━━ The data

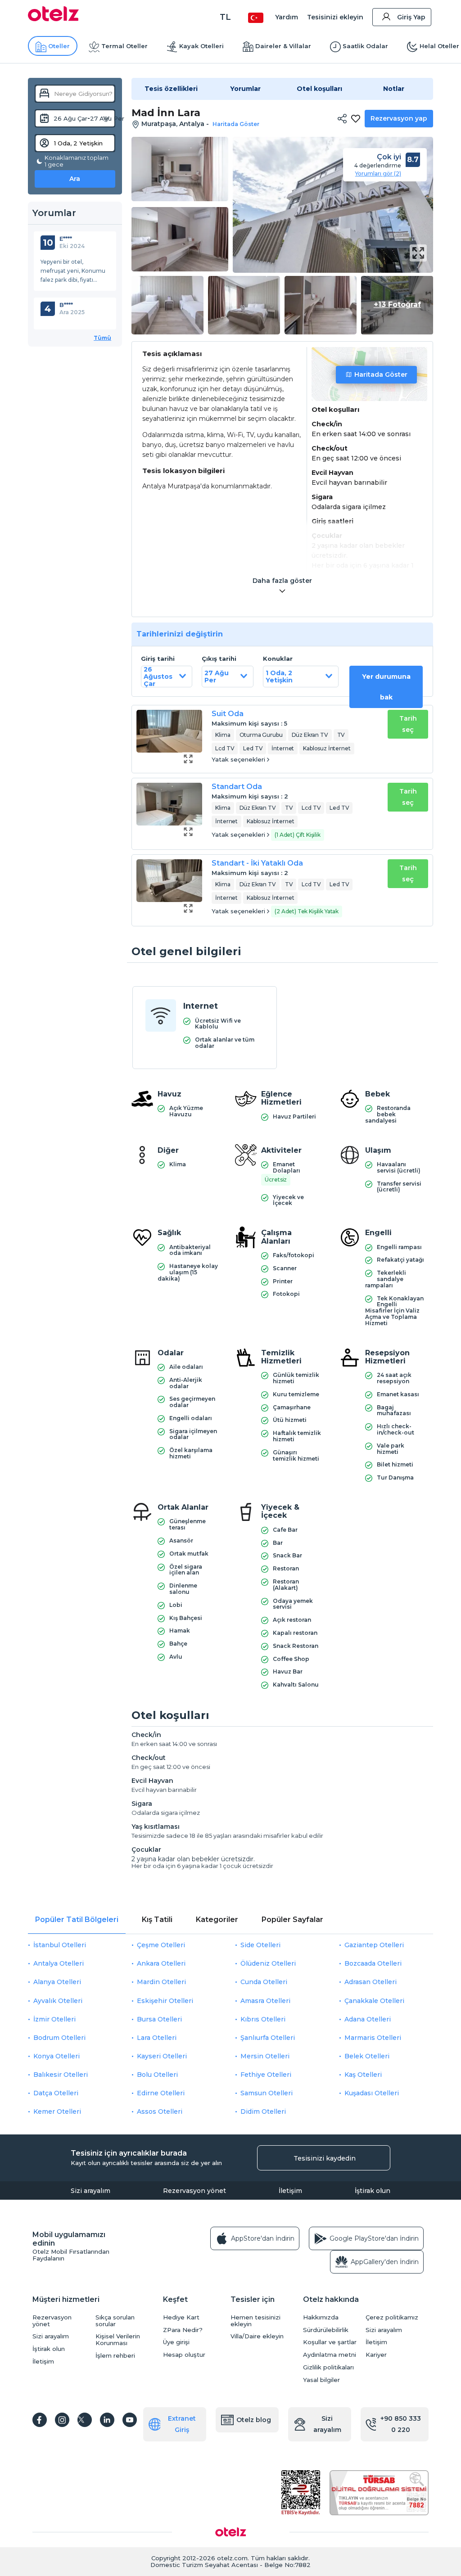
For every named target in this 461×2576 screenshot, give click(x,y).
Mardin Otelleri (161, 1982)
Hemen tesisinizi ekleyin (255, 2321)
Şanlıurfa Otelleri (267, 2038)
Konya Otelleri (56, 2056)
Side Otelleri (260, 1945)
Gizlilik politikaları (328, 2367)
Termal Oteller (124, 46)
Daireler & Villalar (283, 46)
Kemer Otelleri (57, 2111)
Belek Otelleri (366, 2056)
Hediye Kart (181, 2317)
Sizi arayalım (90, 2190)
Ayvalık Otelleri (57, 2001)
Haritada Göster (380, 374)
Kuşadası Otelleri (371, 2093)
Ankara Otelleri (161, 1963)
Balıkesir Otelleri (60, 2075)
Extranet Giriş (182, 2424)
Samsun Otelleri (266, 2093)
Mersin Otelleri (264, 2056)
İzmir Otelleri (54, 2019)
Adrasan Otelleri (370, 1982)
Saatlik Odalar (365, 46)
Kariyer (376, 2354)
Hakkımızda (321, 2317)
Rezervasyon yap (399, 118)
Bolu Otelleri (157, 2075)
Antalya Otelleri (58, 1963)
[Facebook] (39, 2420)
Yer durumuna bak (386, 686)
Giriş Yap (411, 17)
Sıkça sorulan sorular (115, 2321)
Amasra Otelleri (265, 2001)
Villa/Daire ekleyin (257, 2336)
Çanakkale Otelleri (374, 2001)
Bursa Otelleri (159, 2019)
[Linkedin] (107, 2420)
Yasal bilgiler (321, 2380)
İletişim (290, 2190)
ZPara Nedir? (183, 2330)
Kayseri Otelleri (162, 2056)
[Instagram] (62, 2420)
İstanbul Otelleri (59, 1945)
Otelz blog (253, 2420)
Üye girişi (176, 2342)
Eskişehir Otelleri (165, 2001)
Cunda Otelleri (263, 1982)
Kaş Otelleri (363, 2075)
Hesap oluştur (184, 2354)
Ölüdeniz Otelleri (268, 1963)
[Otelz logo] (53, 19)
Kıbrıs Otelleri (262, 2019)
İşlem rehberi (115, 2355)
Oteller (59, 46)
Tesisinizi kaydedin (325, 2158)
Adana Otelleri (367, 2019)
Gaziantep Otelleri (374, 1945)
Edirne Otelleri (161, 2093)
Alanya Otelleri (57, 1982)
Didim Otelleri (263, 2111)
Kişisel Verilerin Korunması (117, 2339)
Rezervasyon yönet (194, 2190)
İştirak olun (372, 2190)
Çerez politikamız (392, 2317)
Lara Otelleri (156, 2038)
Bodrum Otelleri (59, 2038)
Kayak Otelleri (201, 46)
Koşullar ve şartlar (330, 2342)
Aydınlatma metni (329, 2354)
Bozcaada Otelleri (373, 1963)
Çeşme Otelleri (161, 1945)
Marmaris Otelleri (372, 2038)
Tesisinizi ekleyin (335, 17)
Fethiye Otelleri (265, 2075)
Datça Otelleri (55, 2093)
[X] (84, 2420)
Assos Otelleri (159, 2111)
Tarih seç (408, 724)
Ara (74, 179)
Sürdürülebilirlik (325, 2330)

━━━━

▶ **Problem to work on**
Look through the entries above and report each line where the string "ekleyin" occurs.

▶ **Task output**
Hemen tesisinizi ekleyin (255, 2321)
Villa/Daire ekleyin (257, 2336)
Tesisinizi ekleyin (335, 17)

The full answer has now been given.